Sociologist and feminist scholar Elizabeth Castelli says it was in the writing of stories such as "The Martyrdom of Pionius" that early Christian culture first formed its cultural identity and was "indelibly marked by the collective memory of the religious suffering of others." She says: "The category of collective memory helps to illuminate why martyrdom was —and continues to be— such a critical building block of Christian culture."

G. E. M. de Ste. Croix, Marxist historian, says, "By around the late first century, the Romans had a clear conception of what Christians were which encompassed most, (although by no means all), of the myriad of groups who considered themselves Christian. This understanding focused on what Christians were not, namely people who would not participate in traditional sacrifices."

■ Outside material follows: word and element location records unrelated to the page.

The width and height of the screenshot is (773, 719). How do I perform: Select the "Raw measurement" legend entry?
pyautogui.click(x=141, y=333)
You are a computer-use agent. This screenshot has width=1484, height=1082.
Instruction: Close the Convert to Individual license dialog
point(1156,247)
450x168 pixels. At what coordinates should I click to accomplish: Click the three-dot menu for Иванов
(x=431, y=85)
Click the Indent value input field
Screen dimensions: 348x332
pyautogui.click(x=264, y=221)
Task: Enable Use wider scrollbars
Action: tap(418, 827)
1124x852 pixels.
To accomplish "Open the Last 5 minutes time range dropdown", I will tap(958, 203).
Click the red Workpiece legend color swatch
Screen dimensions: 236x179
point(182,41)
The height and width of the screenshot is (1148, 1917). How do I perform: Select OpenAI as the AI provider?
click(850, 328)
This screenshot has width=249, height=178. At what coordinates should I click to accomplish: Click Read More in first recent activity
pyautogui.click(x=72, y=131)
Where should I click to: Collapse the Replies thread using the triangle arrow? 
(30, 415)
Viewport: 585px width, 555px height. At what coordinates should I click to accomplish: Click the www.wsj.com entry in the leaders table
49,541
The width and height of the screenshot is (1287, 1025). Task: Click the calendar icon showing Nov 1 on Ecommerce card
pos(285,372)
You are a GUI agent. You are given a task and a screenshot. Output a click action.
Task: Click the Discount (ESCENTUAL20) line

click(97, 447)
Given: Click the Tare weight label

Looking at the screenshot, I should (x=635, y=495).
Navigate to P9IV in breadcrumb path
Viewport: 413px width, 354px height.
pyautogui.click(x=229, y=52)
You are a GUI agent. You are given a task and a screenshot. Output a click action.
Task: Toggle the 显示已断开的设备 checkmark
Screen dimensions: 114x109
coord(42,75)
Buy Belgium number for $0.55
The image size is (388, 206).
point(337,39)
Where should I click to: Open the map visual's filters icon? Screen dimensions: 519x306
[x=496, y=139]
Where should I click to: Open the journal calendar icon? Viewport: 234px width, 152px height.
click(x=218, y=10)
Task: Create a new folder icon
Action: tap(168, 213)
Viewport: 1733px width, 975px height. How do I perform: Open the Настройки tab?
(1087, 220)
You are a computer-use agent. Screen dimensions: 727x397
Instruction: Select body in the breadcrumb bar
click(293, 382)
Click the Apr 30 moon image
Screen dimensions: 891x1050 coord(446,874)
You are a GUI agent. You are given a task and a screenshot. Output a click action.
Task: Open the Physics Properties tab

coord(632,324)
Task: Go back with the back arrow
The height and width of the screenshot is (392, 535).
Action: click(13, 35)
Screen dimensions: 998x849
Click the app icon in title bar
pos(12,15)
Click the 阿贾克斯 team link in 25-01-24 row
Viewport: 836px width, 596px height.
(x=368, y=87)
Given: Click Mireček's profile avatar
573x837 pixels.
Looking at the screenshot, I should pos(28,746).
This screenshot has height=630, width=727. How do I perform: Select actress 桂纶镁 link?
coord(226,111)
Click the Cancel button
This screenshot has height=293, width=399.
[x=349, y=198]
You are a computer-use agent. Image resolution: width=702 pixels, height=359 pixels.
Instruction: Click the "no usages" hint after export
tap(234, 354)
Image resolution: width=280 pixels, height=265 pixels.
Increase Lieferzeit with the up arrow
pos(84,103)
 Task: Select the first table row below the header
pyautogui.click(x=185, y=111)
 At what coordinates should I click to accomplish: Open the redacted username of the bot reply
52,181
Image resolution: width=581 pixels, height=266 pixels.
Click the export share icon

Much recent work has focused on the fashioning of the identities of Christians and Jews through mutual interaction which was often hostile. Priest and theologian Mauricio Saavedra Monroy says "the Martyrdom of Pionius records the "progressive disencounter [the ongoing process of separation] between the Jews of the day and the Christian minority." Monroy notes "the development on the Christian side of a literary genre and a theology of accusation and defense in the face of Jewish proselytism exercised in the midst of the persecutions of the Christians who, at this point in history are already clearly differentiated from the former by the authorities of the Empire and the mass of the people." Both the Martyrdom of Polycarp and that of Pionius convey that the social ascendancy of Judaism in Smyrna was exploited to take advantage of the weakness of the Christians during the time of persecution. Even if they were elaborated, "it is clear that the perception the editors of these sources had of the Jewish community present in Smyrna clearly conveys a real conflict between Christians and Jews."